> _WORK REQUIRED_:
Every line of the records counts; transcribe each one exactly.

> _DATA IN THIS EXERCISE_:
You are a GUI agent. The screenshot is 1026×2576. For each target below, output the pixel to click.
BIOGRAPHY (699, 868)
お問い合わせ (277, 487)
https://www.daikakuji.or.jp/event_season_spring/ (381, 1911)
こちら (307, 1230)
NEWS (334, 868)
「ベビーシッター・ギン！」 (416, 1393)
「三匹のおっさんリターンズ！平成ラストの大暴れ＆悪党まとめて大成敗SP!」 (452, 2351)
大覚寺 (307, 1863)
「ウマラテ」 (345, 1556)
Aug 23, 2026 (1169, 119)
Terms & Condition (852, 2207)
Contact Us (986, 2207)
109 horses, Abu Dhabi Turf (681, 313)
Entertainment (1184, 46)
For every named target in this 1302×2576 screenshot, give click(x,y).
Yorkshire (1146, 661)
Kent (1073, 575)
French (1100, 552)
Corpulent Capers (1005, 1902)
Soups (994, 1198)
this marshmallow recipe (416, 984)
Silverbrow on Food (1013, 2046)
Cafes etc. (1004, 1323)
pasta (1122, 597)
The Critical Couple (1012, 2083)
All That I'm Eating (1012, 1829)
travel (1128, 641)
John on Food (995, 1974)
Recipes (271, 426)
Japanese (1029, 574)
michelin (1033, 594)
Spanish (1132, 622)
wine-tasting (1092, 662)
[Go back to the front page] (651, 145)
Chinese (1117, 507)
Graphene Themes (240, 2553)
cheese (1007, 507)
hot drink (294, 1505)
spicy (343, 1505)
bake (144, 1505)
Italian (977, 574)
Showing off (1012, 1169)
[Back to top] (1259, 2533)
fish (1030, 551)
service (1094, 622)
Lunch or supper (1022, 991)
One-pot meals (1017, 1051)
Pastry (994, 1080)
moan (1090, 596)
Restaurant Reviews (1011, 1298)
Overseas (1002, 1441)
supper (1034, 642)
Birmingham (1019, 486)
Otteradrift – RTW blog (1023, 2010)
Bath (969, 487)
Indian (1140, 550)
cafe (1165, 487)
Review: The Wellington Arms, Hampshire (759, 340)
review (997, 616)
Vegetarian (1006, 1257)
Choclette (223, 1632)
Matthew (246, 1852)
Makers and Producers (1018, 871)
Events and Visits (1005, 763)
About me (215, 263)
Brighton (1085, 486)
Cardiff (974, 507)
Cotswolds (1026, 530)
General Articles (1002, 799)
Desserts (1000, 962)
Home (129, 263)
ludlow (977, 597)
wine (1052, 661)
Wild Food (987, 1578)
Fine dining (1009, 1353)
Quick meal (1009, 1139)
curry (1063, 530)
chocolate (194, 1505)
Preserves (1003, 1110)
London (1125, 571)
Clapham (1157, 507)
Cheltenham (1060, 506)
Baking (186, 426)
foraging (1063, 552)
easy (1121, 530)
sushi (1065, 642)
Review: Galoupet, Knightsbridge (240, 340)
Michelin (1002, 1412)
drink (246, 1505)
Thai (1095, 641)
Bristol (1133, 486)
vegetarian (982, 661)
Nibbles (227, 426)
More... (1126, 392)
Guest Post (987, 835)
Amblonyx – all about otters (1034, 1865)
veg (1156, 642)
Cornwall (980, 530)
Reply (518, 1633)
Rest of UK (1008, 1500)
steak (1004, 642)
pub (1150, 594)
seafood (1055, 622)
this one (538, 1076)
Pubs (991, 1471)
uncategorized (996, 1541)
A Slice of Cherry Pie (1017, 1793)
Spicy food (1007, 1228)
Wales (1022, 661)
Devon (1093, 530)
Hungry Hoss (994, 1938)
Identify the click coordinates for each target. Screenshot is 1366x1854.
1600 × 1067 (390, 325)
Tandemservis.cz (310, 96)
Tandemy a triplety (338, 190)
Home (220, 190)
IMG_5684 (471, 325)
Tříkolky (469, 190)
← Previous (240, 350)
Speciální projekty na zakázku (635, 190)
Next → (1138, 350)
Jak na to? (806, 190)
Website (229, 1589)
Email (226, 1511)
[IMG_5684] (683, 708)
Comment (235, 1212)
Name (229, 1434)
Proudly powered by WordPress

> _RESPONSE_:
You are a GUI agent. The screenshot is 1026×2576. For each target below, output the pixel to click.
BIOGRAPHY (699, 868)
お問い合わせ (277, 487)
https://www.daikakuji.or.jp/event_season_spring/ (381, 1911)
こちら (307, 1230)
NEWS (334, 868)
「ベビーシッター・ギン！」 (416, 1393)
「三匹のおっさんリターンズ！平成ラストの大暴れ＆悪党まとめて大成敗SP!」 (452, 2351)
大覚寺 (307, 1863)
「ウマラテ」 (345, 1556)
Aug 23, 2026 (1169, 119)
Terms & Condition (852, 2207)
Contact Us (986, 2207)
109 horses, Abu Dhabi Turf (681, 313)
Entertainment (1184, 46)
For every named target in this 1302×2576 screenshot, give click(x,y).
Yorkshire (1146, 661)
Kent (1073, 575)
French (1100, 552)
Corpulent Capers (1005, 1902)
Soups (994, 1198)
this marshmallow recipe (416, 984)
Silverbrow on Food (1013, 2046)
Cafes etc. (1004, 1323)
pasta (1122, 597)
The Critical Couple (1012, 2083)
All That I'm Eating (1012, 1829)
travel (1128, 641)
John on Food (995, 1974)
Recipes (271, 426)
Japanese (1029, 574)
michelin (1033, 594)
Spanish (1132, 622)
wine-tasting (1092, 662)
[Go back to the front page] (651, 145)
Chinese (1117, 507)
Graphene Themes (240, 2553)
cheese (1007, 507)
hot drink (294, 1505)
spicy (343, 1505)
bake (144, 1505)
Italian (977, 574)
Showing off (1012, 1169)
[Back to top] (1259, 2533)
fish (1030, 551)
service (1094, 622)
Lunch or supper (1022, 991)
One-pot meals (1017, 1051)
Pastry (994, 1080)
moan (1090, 596)
Restaurant Reviews (1011, 1298)
Overseas (1002, 1441)
supper (1034, 642)
Birmingham (1019, 486)
Otteradrift – RTW blog (1023, 2010)
Bath (969, 487)
Indian (1140, 550)
cafe (1165, 487)
Review: The Wellington Arms, Hampshire (759, 340)
review (997, 616)
Vegetarian (1006, 1257)
Choclette (223, 1632)
Matthew (246, 1852)
Makers and Producers (1018, 871)
Events and Visits (1005, 763)
About me (215, 263)
Brighton (1085, 486)
Cardiff (974, 507)
Cotswolds (1026, 530)
General Articles (1002, 799)
Desserts (1000, 962)
Home (129, 263)
ludlow (977, 597)
wine (1052, 661)
Wild Food (987, 1578)
Fine dining (1009, 1353)
Quick meal (1009, 1139)
curry (1063, 530)
chocolate (194, 1505)
Preserves (1003, 1110)
London (1125, 571)
Clapham (1157, 507)
Cheltenham (1060, 506)
Baking (186, 426)
foraging (1063, 552)
easy (1121, 530)
sushi (1065, 642)
Review: Galoupet, Knightsbridge (240, 340)
Michelin (1002, 1412)
drink (246, 1505)
Thai (1095, 641)
Bristol (1133, 486)
vegetarian (982, 661)
Nibbles (227, 426)
More... (1126, 392)
Guest Post (987, 835)
Amblonyx – all about otters (1034, 1865)
veg (1156, 642)
Cornwall (980, 530)
Reply (518, 1633)
Rest of UK (1008, 1500)
steak (1004, 642)
pub (1150, 594)
seafood (1055, 622)
this one (538, 1076)
Pubs (991, 1471)
uncategorized (996, 1541)
A Slice of Cherry Pie (1017, 1793)
Spicy food (1007, 1228)
Wales (1022, 661)
Devon (1093, 530)
Hungry Hoss (994, 1938)
Identify the click coordinates for each target. Screenshot is 1366x1854.
1600 × 1067 (390, 325)
Tandemservis.cz (310, 96)
Tandemy a triplety (338, 190)
Home (220, 190)
IMG_5684 (471, 325)
Tříkolky (469, 190)
← Previous (240, 350)
Speciální projekty na zakázku (635, 190)
Next → (1138, 350)
Jak na to? (806, 190)
Website (229, 1589)
Email (226, 1511)
[IMG_5684] (683, 708)
Comment (235, 1212)
Name (229, 1434)
Proudly powered by WordPress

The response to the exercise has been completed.